In ca. 1888, music teacher and pianist Edward Issler (1855 - ?) started a four-piece band. The instruments were piano, cornet, flute, and violin. Their first recordings were made in 1888 for Edison Records.

Eventually, through the 1890s, more instruments were added, like trombone and clarinet, but the band started losing popularity to larger groups, and, when a client (Columbia) of the company Issler recorded most for (United States Phonograph Co. of Newark, NJ) started its own studio orchestra, the band faded out. They made their last recordings in 1900, although they may have continued performing into the early 1900s.

The band's four core members were:

  • Edward Issler, piano (1855 - ?)
  • David B. Dana, cornet (1855 - 1914)
  • George Schweinfest, flute, piccolo, (1862 - 1949)
  • A. T. Van Winkle, violin (? - ?)

Notable recordings[change | edit source]

All of Issler's records were cut on relatively fragile cylinder records, made out of a soap-like material, and usually becoming brown colored during the "cooking" of the liquid waxy material and its later aging. These records are called "brown wax cylinders" because of their cylinder shape and usual brown color, but they could be anywhere from near-white to some examples which seem nearly black! These cylinders are about the size of a toilet paper cardboard tube or 12-oz. soda can, being that the cylinders themselves are 4 inches long and 2¼ inches in diameter.

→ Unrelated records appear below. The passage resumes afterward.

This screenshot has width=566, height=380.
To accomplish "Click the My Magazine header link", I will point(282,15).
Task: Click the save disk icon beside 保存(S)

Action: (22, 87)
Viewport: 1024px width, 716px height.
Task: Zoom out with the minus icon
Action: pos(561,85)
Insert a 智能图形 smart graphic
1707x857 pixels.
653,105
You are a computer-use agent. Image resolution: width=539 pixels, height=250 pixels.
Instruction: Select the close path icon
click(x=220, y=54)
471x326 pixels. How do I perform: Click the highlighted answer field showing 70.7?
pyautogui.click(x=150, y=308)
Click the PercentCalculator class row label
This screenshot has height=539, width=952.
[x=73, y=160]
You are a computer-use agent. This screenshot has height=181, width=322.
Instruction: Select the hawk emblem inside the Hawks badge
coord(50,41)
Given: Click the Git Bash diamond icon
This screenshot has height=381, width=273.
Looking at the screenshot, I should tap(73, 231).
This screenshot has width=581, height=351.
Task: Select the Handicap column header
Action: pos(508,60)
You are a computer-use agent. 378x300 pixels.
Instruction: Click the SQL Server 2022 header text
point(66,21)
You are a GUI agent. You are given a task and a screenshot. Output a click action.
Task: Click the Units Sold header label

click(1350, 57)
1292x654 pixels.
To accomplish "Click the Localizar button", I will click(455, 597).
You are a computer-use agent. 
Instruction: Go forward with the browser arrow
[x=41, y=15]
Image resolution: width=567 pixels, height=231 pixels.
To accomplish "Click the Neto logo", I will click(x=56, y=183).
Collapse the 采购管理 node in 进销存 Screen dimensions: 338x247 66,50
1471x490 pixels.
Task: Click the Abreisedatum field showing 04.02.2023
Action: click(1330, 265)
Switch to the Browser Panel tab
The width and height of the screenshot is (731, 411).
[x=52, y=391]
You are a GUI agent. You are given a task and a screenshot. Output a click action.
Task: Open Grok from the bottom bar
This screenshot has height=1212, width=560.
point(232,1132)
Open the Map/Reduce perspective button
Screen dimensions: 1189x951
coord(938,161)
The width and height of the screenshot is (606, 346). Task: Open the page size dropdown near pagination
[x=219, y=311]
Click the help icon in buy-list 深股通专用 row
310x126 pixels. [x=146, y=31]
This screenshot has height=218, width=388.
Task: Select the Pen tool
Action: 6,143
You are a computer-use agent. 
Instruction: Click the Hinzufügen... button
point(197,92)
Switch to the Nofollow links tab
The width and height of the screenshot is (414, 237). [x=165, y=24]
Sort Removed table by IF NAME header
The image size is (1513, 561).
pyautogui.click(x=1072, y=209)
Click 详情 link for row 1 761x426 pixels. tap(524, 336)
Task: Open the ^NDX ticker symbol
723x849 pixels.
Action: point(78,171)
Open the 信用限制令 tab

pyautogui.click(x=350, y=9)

  • One of their earliest records and one of the earliest made by Edison isn't given a title. The cylinder is announced as "Played at the Edison Phonograph Works, Orange, New Jersey, by the Issler Parlor Orchestra".
  • In 1889 they recorded "Electric Light Quadrille", possibly the earliest existing proto-ragtime/popular dance record. Like most "quadrille" records in this period, there is an announcement in the middle, here it says that Issler's Orchestra will be performing at "Keystone Hall" free the night after the record was made. The lightbulb was announced to be used in there for the first time.
  • In 1895 they recorded possibly the first ever recording of "Dixie".
  • In 1890 the group recorded "March of the marines"
  • In 1891 they recorded "The canon waltz" a charming piece that doesn't seem to have ever been published.